- **Exercise goal**
Scan the records below for the line containing "Log in (1169, 22)" and the line containing "Internship experiences at". Copy both, plus every line between, exactly.

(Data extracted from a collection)
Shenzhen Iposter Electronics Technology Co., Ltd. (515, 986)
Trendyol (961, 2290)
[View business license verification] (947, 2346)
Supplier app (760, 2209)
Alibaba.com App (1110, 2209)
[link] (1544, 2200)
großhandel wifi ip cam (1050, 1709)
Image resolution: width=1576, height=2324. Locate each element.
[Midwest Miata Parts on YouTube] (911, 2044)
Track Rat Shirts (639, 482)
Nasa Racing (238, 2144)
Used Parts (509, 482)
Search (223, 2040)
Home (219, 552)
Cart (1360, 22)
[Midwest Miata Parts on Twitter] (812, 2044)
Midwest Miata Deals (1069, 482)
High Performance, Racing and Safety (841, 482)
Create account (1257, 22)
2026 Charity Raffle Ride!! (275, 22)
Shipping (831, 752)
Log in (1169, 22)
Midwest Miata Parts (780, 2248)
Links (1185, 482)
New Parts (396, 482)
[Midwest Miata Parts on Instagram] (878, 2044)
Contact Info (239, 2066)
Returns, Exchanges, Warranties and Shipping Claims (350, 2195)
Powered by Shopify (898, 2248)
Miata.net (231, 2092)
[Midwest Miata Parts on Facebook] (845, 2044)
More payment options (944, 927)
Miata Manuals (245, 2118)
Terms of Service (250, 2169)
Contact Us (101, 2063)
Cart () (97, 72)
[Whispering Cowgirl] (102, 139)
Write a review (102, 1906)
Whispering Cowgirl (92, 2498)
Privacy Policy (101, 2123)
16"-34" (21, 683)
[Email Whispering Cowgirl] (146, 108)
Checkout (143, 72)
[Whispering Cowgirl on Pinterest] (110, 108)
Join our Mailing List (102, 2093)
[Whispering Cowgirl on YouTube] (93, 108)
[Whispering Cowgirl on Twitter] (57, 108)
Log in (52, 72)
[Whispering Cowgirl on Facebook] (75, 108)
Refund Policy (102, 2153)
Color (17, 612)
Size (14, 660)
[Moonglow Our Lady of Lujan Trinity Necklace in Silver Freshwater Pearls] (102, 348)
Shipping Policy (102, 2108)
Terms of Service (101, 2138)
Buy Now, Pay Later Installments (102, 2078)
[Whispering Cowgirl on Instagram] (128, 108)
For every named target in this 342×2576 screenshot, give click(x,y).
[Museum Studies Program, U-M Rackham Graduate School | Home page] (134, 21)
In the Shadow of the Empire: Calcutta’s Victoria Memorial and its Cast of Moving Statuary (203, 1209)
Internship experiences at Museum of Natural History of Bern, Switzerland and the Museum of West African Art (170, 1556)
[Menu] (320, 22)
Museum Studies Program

- **Task response**
Log in (1169, 22)
Midwest Miata Parts (780, 2248)
Links (1185, 482)
New Parts (396, 482)
[Midwest Miata Parts on Instagram] (878, 2044)
Contact Info (239, 2066)
Returns, Exchanges, Warranties and Shipping Claims (350, 2195)
Powered by Shopify (898, 2248)
Miata.net (231, 2092)
[Midwest Miata Parts on Facebook] (845, 2044)
More payment options (944, 927)
Miata Manuals (245, 2118)
Terms of Service (250, 2169)
Contact Us (101, 2063)
Cart () (97, 72)
[Whispering Cowgirl] (102, 139)
Write a review (102, 1906)
Whispering Cowgirl (92, 2498)
Privacy Policy (101, 2123)
16"-34" (21, 683)
[Email Whispering Cowgirl] (146, 108)
Checkout (143, 72)
[Whispering Cowgirl on Pinterest] (110, 108)
Join our Mailing List (102, 2093)
[Whispering Cowgirl on YouTube] (93, 108)
[Whispering Cowgirl on Twitter] (57, 108)
Log in (52, 72)
[Whispering Cowgirl on Facebook] (75, 108)
Refund Policy (102, 2153)
Color (17, 612)
Size (14, 660)
[Moonglow Our Lady of Lujan Trinity Necklace in Silver Freshwater Pearls] (102, 348)
Shipping Policy (102, 2108)
Terms of Service (101, 2138)
Buy Now, Pay Later Installments (102, 2078)
[Whispering Cowgirl on Instagram] (128, 108)
For every named target in this 342×2576 screenshot, give click(x,y).
[Museum Studies Program, U-M Rackham Graduate School | Home page] (134, 21)
In the Shadow of the Empire: Calcutta’s Victoria Memorial and its Cast of Moving Statuary (203, 1209)
Internship experiences at Museum of Natural History of Bern, Switzerland and the Museum of West African Art (170, 1556)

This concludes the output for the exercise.